- TRECHO DO DOCUMENTO:
::::::

Fãs das antigas, Zotto diz que não condena esta nova geração de fãs de terror, dos maníacos por Rick e sua trupe às garotas apaixonadas por Edward e Bella, mas afirma: só pode considerar a pessoa como uma verdadeira amante de bons sustos se ela passar pelo teste d’Os Três: Poltergeist, Ringu (“O Chamado”, original japonês) e O Exorcista. E ainda arrisca, sobre o futuro: “aos antigos amantes de grandes obras arrepiantes, resta aguardar para ver o quanto esta onda mainstream ainda nos renderá verdadeiros filmes de terror”.
E o que é terror de verdade pra você? O que te assusta?

::::::

[Dados de localização por coordenadas de pixel]
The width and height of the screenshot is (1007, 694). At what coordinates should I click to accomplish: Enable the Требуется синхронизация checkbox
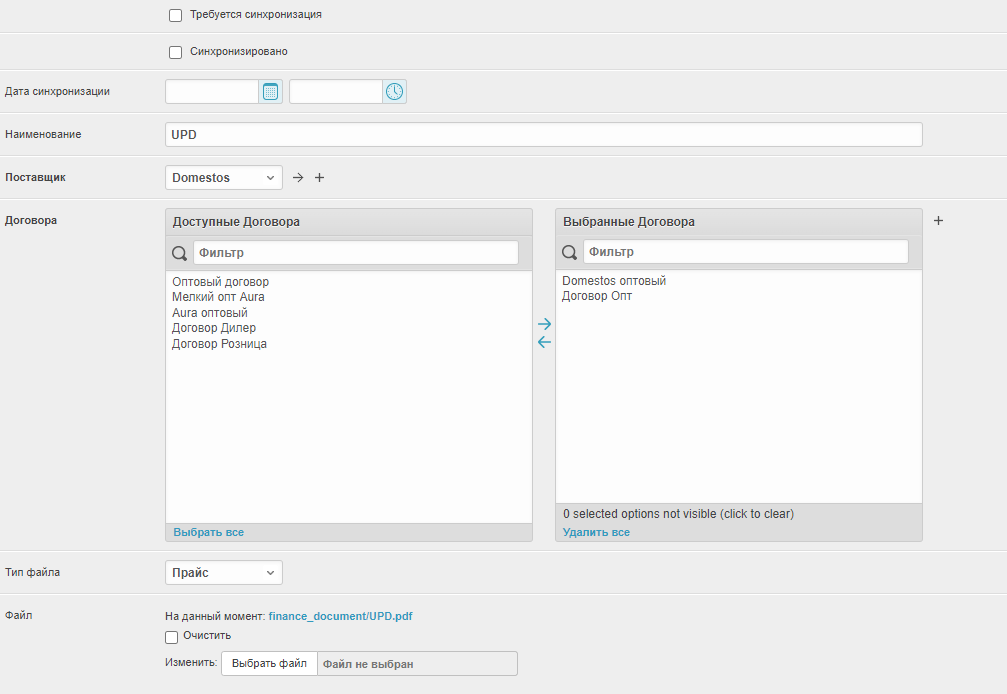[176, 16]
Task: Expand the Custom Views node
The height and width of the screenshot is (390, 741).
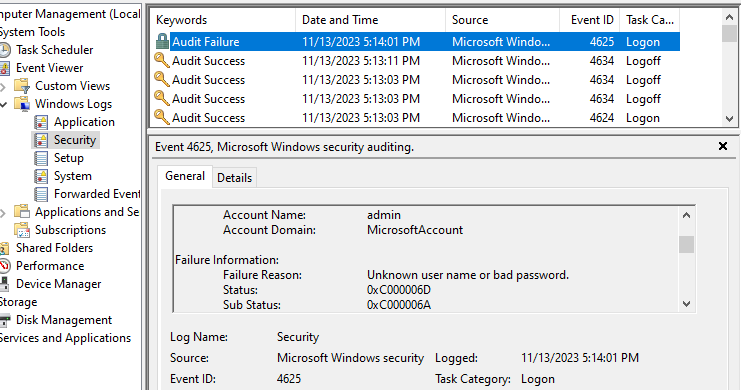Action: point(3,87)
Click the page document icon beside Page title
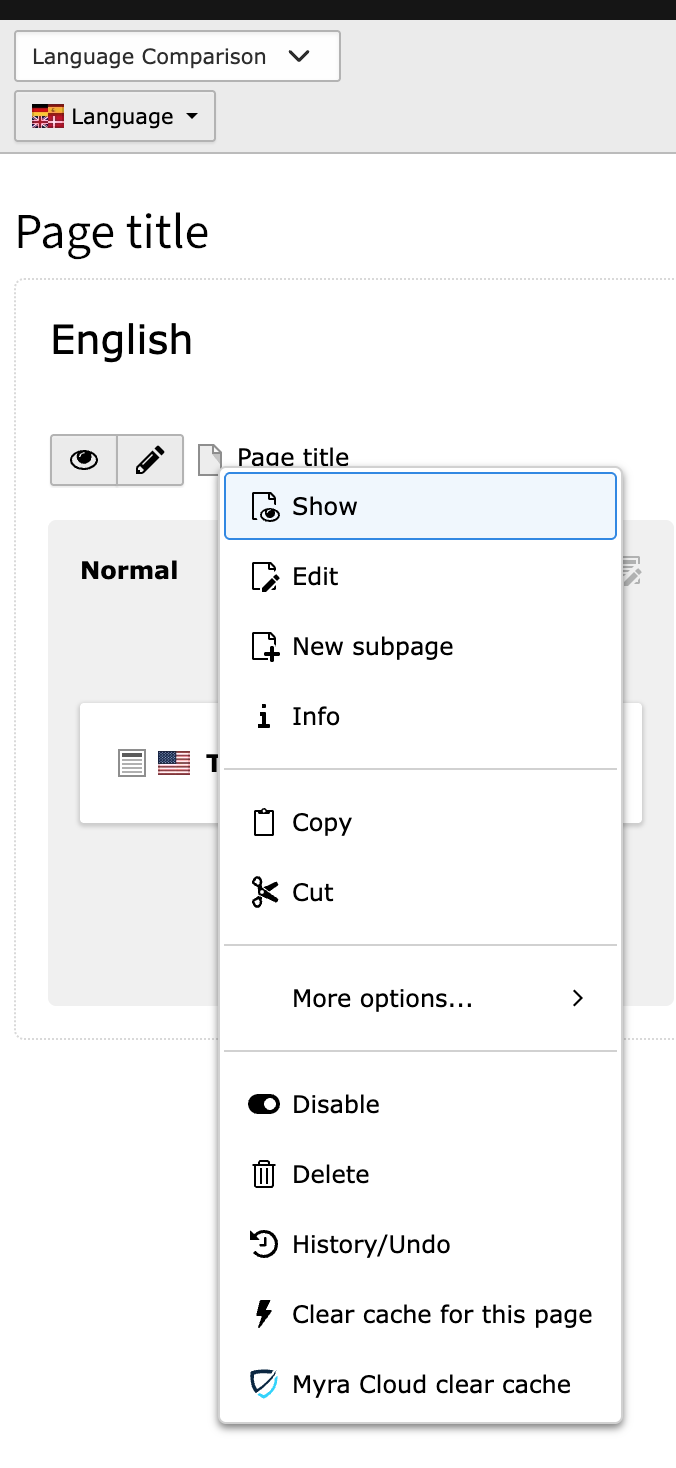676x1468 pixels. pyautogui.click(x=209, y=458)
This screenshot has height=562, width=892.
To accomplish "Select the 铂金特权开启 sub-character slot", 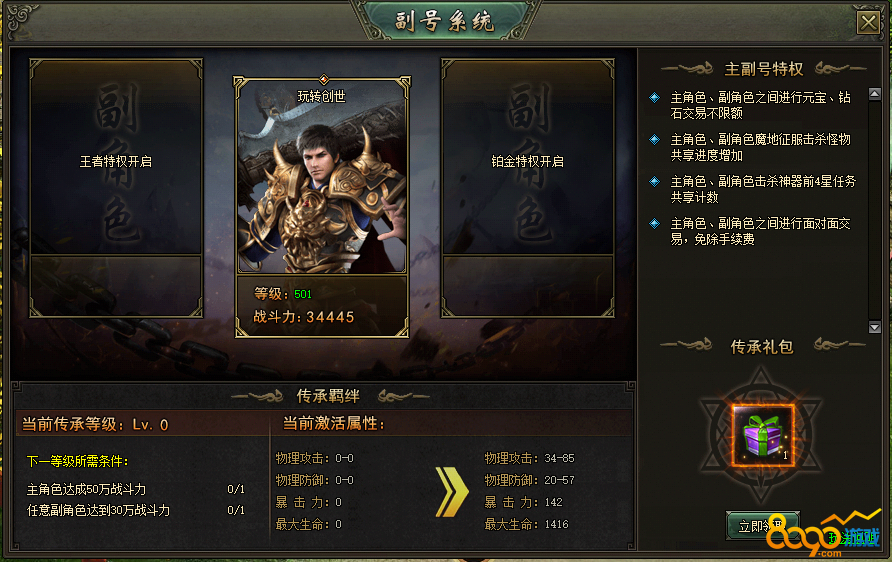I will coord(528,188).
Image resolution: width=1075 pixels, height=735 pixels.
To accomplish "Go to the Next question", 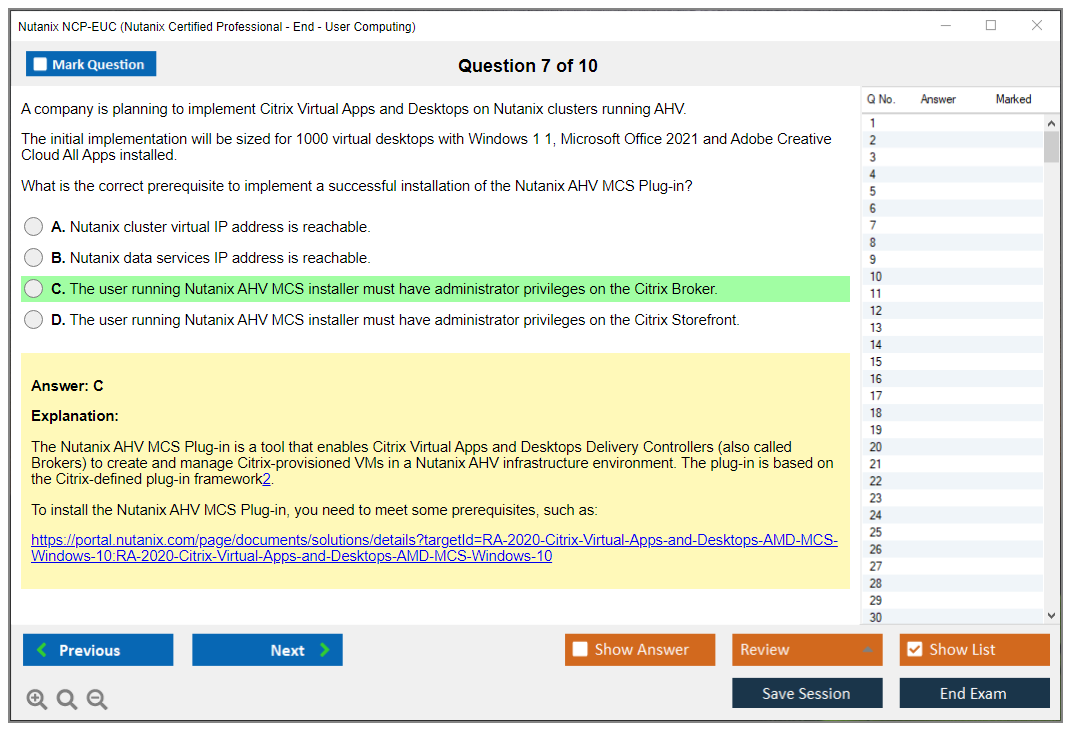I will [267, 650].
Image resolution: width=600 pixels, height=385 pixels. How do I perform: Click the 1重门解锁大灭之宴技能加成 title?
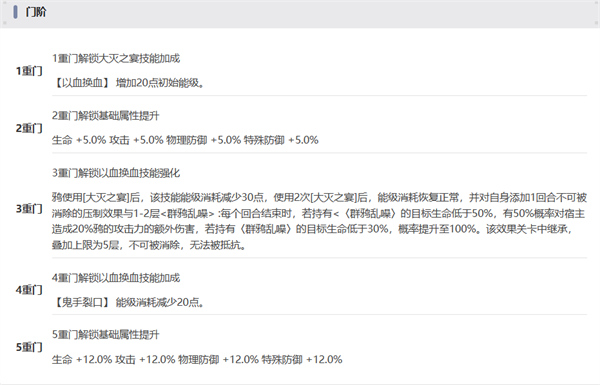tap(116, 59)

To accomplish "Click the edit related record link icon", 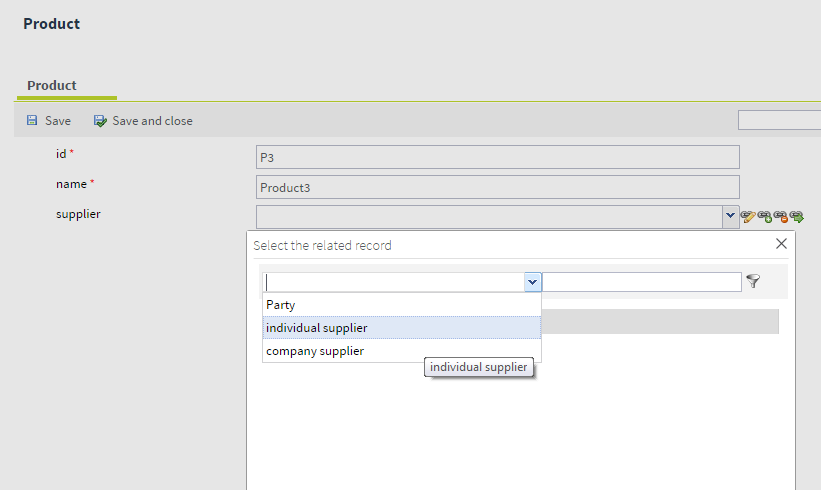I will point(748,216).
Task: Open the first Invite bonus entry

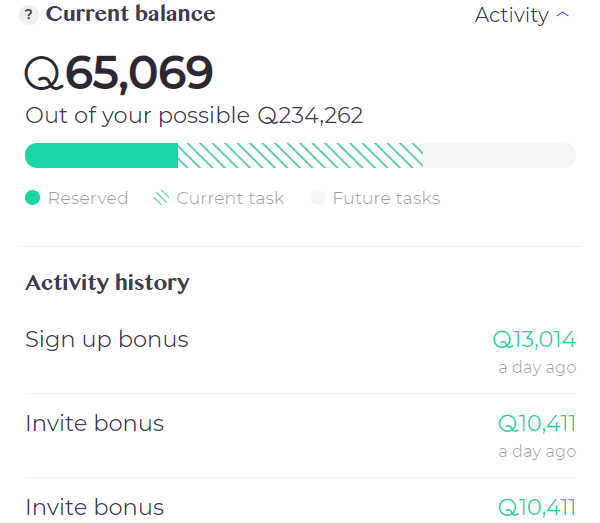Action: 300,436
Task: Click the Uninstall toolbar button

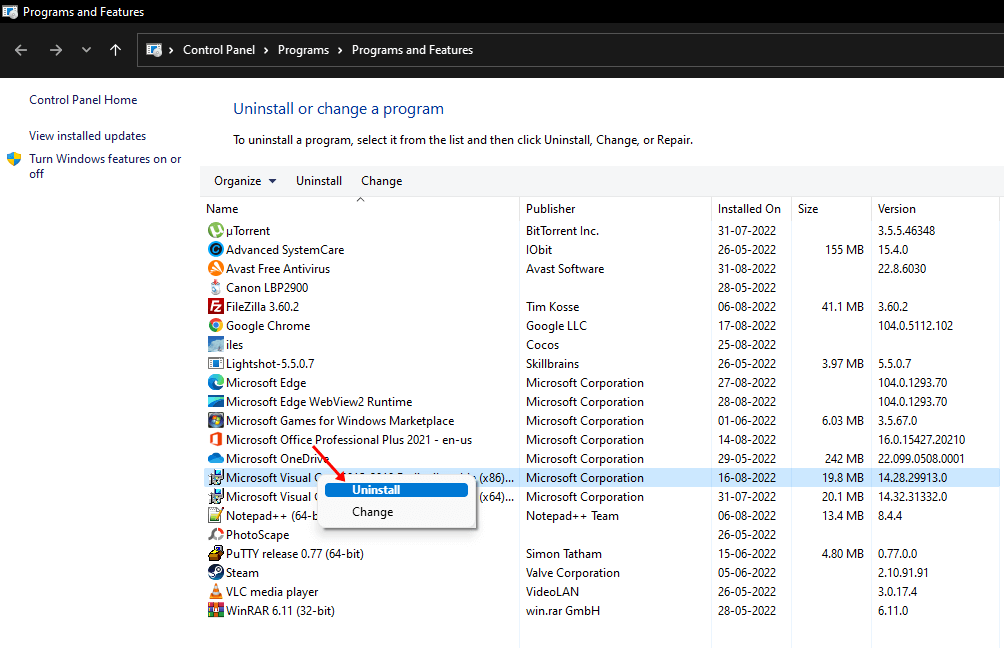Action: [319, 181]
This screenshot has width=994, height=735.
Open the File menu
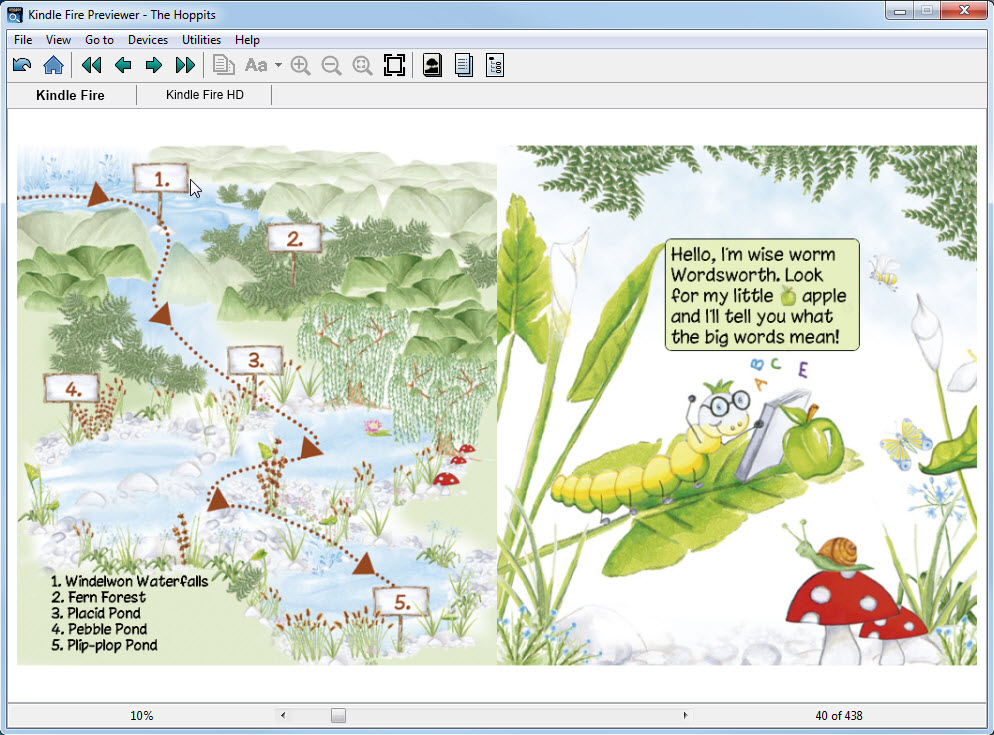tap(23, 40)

::::::

Reproduza literalmente o trecho do documento, do início ao fim.

- ÁREA DE RESPOSTA:
Fãs das antigas, Zotto diz que não condena esta nova geração de fãs de terror, dos maníacos por Rick e sua trupe às garotas apaixonadas por Edward e Bella, mas afirma: só pode considerar a pessoa como uma verdadeira amante de bons sustos se ela passar pelo teste d’Os Três: Poltergeist, Ringu (“O Chamado”, original japonês) e O Exorcista. E ainda arrisca, sobre o futuro: “aos antigos amantes de grandes obras arrepiantes, resta aguardar para ver o quanto esta onda mainstream ainda nos renderá verdadeiros filmes de terror”.
E o que é terror de verdade pra você? O que te assusta?